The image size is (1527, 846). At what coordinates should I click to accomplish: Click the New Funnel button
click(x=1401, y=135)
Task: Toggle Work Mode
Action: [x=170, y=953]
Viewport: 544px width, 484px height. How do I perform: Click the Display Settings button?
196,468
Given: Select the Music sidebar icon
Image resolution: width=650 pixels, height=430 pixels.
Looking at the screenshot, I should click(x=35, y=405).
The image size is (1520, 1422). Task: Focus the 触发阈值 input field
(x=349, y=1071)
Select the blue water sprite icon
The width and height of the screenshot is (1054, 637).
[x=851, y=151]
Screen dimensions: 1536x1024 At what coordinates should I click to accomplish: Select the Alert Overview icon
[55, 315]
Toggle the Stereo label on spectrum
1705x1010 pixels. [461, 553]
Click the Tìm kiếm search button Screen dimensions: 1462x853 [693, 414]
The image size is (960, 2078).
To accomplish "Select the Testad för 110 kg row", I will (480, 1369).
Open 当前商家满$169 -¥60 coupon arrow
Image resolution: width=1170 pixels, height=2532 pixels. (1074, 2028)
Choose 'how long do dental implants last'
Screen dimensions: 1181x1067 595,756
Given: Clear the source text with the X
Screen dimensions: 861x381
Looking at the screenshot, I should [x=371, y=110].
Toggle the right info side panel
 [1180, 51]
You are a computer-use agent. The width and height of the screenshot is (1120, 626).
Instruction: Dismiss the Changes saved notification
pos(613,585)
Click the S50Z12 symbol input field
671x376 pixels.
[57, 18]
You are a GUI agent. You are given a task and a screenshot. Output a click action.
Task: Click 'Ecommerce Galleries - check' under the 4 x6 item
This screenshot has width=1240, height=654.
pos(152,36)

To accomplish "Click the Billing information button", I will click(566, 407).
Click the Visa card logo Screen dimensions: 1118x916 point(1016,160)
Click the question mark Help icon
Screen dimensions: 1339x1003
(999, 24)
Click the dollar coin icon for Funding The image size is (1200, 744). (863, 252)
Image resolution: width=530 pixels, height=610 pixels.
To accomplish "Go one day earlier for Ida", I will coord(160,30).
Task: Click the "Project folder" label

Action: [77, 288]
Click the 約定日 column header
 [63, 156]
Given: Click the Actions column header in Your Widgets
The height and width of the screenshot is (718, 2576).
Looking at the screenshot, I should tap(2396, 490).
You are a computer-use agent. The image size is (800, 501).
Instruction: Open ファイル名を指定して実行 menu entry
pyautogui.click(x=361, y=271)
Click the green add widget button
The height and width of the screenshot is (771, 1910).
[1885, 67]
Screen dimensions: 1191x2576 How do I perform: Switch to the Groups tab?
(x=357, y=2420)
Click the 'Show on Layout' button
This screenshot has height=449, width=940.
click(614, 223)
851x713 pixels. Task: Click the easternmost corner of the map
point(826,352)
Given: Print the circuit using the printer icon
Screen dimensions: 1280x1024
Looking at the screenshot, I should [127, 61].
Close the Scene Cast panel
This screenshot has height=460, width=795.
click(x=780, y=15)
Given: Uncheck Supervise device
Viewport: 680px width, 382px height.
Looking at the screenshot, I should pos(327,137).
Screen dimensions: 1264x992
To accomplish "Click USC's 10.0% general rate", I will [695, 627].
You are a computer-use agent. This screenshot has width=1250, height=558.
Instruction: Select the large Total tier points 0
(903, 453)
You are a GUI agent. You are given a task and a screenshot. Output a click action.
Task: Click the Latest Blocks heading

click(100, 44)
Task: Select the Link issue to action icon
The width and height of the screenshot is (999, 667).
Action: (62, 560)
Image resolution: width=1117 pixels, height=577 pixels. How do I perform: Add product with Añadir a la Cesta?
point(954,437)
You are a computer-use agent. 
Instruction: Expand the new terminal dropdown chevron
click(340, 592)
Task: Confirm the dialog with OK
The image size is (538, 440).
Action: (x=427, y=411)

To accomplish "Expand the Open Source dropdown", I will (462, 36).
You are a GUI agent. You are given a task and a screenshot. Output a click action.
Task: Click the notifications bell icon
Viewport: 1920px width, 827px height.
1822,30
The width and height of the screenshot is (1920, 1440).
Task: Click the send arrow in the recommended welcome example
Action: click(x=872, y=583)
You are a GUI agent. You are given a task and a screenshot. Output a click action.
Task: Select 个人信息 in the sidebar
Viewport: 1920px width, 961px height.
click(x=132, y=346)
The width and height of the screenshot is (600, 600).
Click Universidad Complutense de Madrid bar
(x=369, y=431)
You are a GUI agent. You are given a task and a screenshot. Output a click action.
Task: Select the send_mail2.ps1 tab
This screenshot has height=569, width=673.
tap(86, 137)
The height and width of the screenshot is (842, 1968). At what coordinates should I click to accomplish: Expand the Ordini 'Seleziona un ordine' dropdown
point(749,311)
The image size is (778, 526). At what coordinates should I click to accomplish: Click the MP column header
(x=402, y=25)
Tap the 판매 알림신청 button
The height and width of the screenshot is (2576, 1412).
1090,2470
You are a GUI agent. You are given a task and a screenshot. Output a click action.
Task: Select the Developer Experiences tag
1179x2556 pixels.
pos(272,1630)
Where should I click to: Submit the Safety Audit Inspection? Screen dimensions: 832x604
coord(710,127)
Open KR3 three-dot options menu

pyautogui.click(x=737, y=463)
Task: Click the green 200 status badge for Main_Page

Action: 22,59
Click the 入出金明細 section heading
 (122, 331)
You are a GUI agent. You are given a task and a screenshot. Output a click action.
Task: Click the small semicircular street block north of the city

# # # # #

*PROBLEM*. Each line of the data is to be retyped exactly as shown.

*YOUR SOLUTION*.
The image size is (1527, 846). At what coordinates should I click to accomplish: Click the New Funnel button
click(x=1401, y=135)
Task: Toggle Work Mode
Action: [x=170, y=953]
Viewport: 544px width, 484px height. How do I perform: Click the Display Settings button?
196,468
Given: Select the Music sidebar icon
Image resolution: width=650 pixels, height=430 pixels.
Looking at the screenshot, I should click(x=35, y=405).
The image size is (1520, 1422). Task: Focus the 触发阈值 input field
(x=349, y=1071)
Select the blue water sprite icon
The width and height of the screenshot is (1054, 637).
[x=851, y=151]
Screen dimensions: 1536x1024 At what coordinates should I click to accomplish: Select the Alert Overview icon
[55, 315]
Toggle the Stereo label on spectrum
1705x1010 pixels. [461, 553]
Click the Tìm kiếm search button Screen dimensions: 1462x853 [693, 414]
The image size is (960, 2078).
To accomplish "Select the Testad för 110 kg row", I will (480, 1369).
Open 当前商家满$169 -¥60 coupon arrow
Image resolution: width=1170 pixels, height=2532 pixels. (1074, 2028)
Choose 'how long do dental implants last'
Screen dimensions: 1181x1067 595,756
Given: Clear the source text with the X
Screen dimensions: 861x381
Looking at the screenshot, I should [x=371, y=110].
Toggle the right info side panel
 [1180, 51]
You are a computer-use agent. The width and height of the screenshot is (1120, 626).
Instruction: Dismiss the Changes saved notification
pos(613,585)
Click the S50Z12 symbol input field
671x376 pixels.
[57, 18]
You are a GUI agent. You are given a task and a screenshot. Output a click action.
Task: Click 'Ecommerce Galleries - check' under the 4 x6 item
This screenshot has width=1240, height=654.
pos(152,36)

To accomplish "Click the Billing information button", I will click(566, 407).
Click the Visa card logo Screen dimensions: 1118x916 point(1016,160)
Click the question mark Help icon
Screen dimensions: 1339x1003
(999, 24)
Click the dollar coin icon for Funding The image size is (1200, 744). (863, 252)
Image resolution: width=530 pixels, height=610 pixels.
To accomplish "Go one day earlier for Ida", I will coord(160,30).
Task: Click the "Project folder" label

Action: [77, 288]
Click the 約定日 column header
 [63, 156]
Given: Click the Actions column header in Your Widgets
The height and width of the screenshot is (718, 2576).
Looking at the screenshot, I should tap(2396, 490).
You are a computer-use agent. The image size is (800, 501).
Instruction: Open ファイル名を指定して実行 menu entry
pyautogui.click(x=361, y=271)
Click the green add widget button
The height and width of the screenshot is (771, 1910).
[1885, 67]
Screen dimensions: 1191x2576 How do I perform: Switch to the Groups tab?
(x=357, y=2420)
Click the 'Show on Layout' button
This screenshot has height=449, width=940.
click(614, 223)
851x713 pixels. Task: Click the easternmost corner of the map
point(826,352)
Given: Print the circuit using the printer icon
Screen dimensions: 1280x1024
Looking at the screenshot, I should [127, 61].
Close the Scene Cast panel
This screenshot has height=460, width=795.
click(x=780, y=15)
Given: Uncheck Supervise device
Viewport: 680px width, 382px height.
Looking at the screenshot, I should pos(327,137).
Screen dimensions: 1264x992
To accomplish "Click USC's 10.0% general rate", I will [695, 627].
You are a computer-use agent. This screenshot has width=1250, height=558.
Instruction: Select the large Total tier points 0
(903, 453)
You are a GUI agent. You are given a task and a screenshot. Output a click action.
Task: Click the Latest Blocks heading

click(100, 44)
Task: Select the Link issue to action icon
The width and height of the screenshot is (999, 667).
Action: (62, 560)
Image resolution: width=1117 pixels, height=577 pixels. How do I perform: Add product with Añadir a la Cesta?
point(954,437)
You are a computer-use agent. 
Instruction: Expand the new terminal dropdown chevron
click(340, 592)
Task: Confirm the dialog with OK
The image size is (538, 440).
Action: (x=427, y=411)

To accomplish "Expand the Open Source dropdown", I will (462, 36).
You are a GUI agent. You are given a task and a screenshot. Output a click action.
Task: Click the notifications bell icon
Viewport: 1920px width, 827px height.
1822,30
The width and height of the screenshot is (1920, 1440).
Task: Click the send arrow in the recommended welcome example
Action: click(x=872, y=583)
You are a GUI agent. You are given a task and a screenshot. Output a click action.
Task: Select 个人信息 in the sidebar
Viewport: 1920px width, 961px height.
click(x=132, y=346)
The width and height of the screenshot is (600, 600).
Click Universidad Complutense de Madrid bar
(x=369, y=431)
You are a GUI agent. You are given a task and a screenshot. Output a click action.
Task: Select the send_mail2.ps1 tab
This screenshot has height=569, width=673.
tap(86, 137)
The height and width of the screenshot is (842, 1968). At what coordinates should I click to accomplish: Expand the Ordini 'Seleziona un ordine' dropdown
point(749,311)
The image size is (778, 526). At what coordinates should I click to accomplish: Click the MP column header
(x=402, y=25)
Tap the 판매 알림신청 button
The height and width of the screenshot is (2576, 1412).
1090,2470
You are a GUI agent. You are given a task and a screenshot. Output a click action.
Task: Select the Developer Experiences tag
1179x2556 pixels.
pos(272,1630)
Where should I click to: Submit the Safety Audit Inspection? Screen dimensions: 832x604
coord(710,127)
Open KR3 three-dot options menu

pyautogui.click(x=737, y=463)
Task: Click the green 200 status badge for Main_Page

Action: 22,59
Click the 入出金明細 section heading
 (122, 331)
You are a GUI agent. You are given a task and a screenshot. Output a click action.
Task: Click the small semicircular street block north of the city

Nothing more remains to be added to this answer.